I showed Adrain a few more pools just below the campwater and in the middle fly water until evening approached.  Neither of us raised any fish, but Adrain was having a wonderful time experiencing the NU for the first time and I was enjoying sharing my little bit or river knowledge with him.

At camp that evening, we compared notes and found that Craig Coover had a fish charge at his skater twice and then on his third cast, the fish jumped out of the water, taking his skater on the way down!  The fish, which appeared of decent size, gave Craig a good battle before coming unpinned.  Craig had a witness as Keith attested to seeing it all unfold.  Well, that was all the encouragement the rest of us needed.  Before turning in for the evening, more fish stories were told and  a few of my foam skaters were given to my friends who give me the honor of actually fishing them, even despite their own high caliber tying skills.

Alarms go off at 4am Wednesday morning and Adrian, Aaron, and I emerge for another morning assault on the river.  Bacon and eggs were cooked again and we jumped into my trusty Honda and hit the water by daybreak.  Neveda Bill was in his usual spot so we split up into the two pools below. 

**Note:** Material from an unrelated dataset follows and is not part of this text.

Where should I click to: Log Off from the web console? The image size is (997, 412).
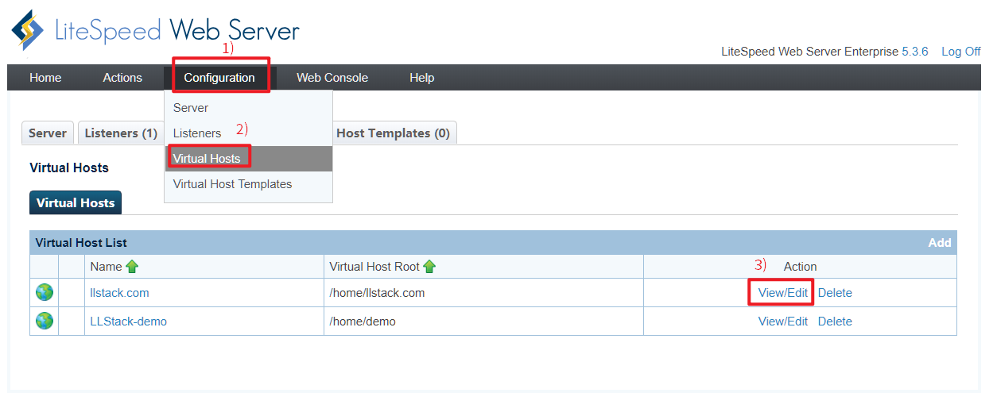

After hitting the lower pools, we decide to head to the campwater to look around, especially since Adrian is brand new to the river and Aaron has just recently started fishing the NU.  It is mid morning so I figured "Station" would be open and it was.   We negotiated the tricky wade out to what is probably the NU's most famous of pools.  I put Aaron and Adrian through first to split up the little run and Aaron hooks into a half pounder sized steelhead.

We hit a few more the the famous campwater pools before calling it good for our morning session.  Back at camp, it was time to compare notes again.  Tony and Ty came by and Tony had "the look".  I'm like "ok, Tony, tell me the story"...  Tony recounts that he was fishing one of my foam skaters at daybreak and a fish charged at his fly but he didn't see it.  Ty was watching and had actually seen the explosion at the fly so Tony tries again, but the fish wouldn't come back to the skater.  Tony goes back with a small purple muddler and the comeback fly does the trick.  Tony feels a sold pull on the fly and gets a few headshakes before the fish is off.  Tony is totally jazzed and determined to get his first topwater steelhead.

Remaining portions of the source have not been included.